Symptoms of Colorectal Cancer
- Bleeding from your rectum
- Blood in your stool or in the toilet after you have had a bowel movement
- Changes in your stool – constipation or diarrhea lasting several weeks
- Cramping or pain in your lower abdomen
- A feeling of pain or urge to have a bowel movement even when there is no need to have one
- Weakness and/or fatigue
- Unexplained weight loss
Prevention and Screening Measures
Early detection through routine screening helps identify colorectal cancer early and offers more effective treatment options. Based on your age and health history, your health care provider will discuss how often you should undergo colorectal cancer screenings. If no personal or family history places you at higher risk for colorectal cancer, regular colorectal screenings will begin after age 50.
If you have a strong family history of hereditary colorectal cancer, your physician may recommend genetic testing for Lynch syndrome. Results of this test will help your provider develop a regular screening plan to assure earlier detection of colorectal cancer.
For the majority of patients, early screening includes a digital rectal exam with fecal occult blood testing. This exam is performed to identify any growths and a sample is collected and screened for blood hidden in stool. An occult test kit often is sent home with you to follow up on testing performed in the office.
Colonoscopy is a test that examines the entire colon using a lighted colonoscope. Pre-cancerous and cancerous growths can be identified, removed or biopsied, and samples sent to a lab for further testing. Biopsy results typically are available within one week after the procedure.

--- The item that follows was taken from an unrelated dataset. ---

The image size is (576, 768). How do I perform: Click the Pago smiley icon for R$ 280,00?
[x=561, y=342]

Sigmoidoscopy is a test that examines the lower colon and rectum using a lighted sigmoidoscope. Like colonoscopy, precancerous and cancerous growths can be identified, removed or biopsied and tested. As this test is limited to the lower colon and rectum it may be offered for specific symptoms, rather than routine screening.

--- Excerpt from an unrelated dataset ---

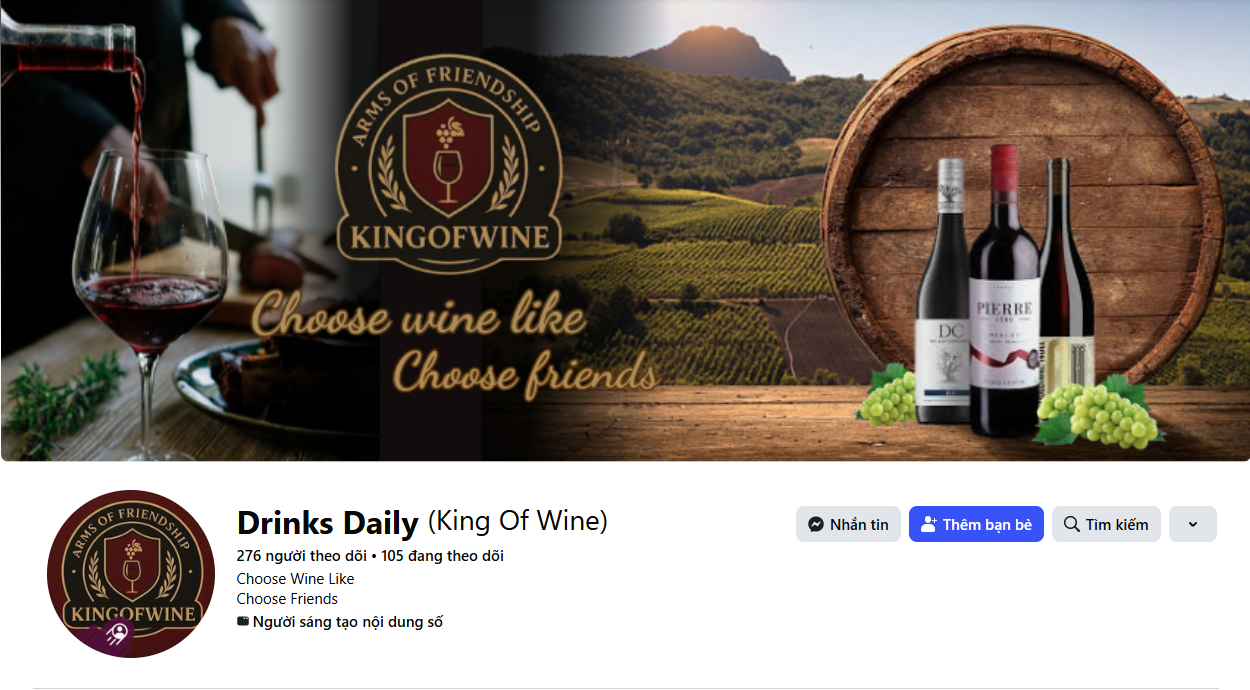1250x690 pixels.
Task: Open the 276 người theo dõi link
Action: tap(301, 555)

If any of the screening tests are positive, you would need a follow up appointment with additional testing.
Treatment Options for Colorectal Cancer
Surgery is the most common treatment, followed by chemotherapy for patients in the later stages of cancer. If you are diagnosed with colorectal cancer, you will be referred to team of specialists who will develop a plan of care that will consider the type and location of the cancer, treatment options, and other medical conditions you may have.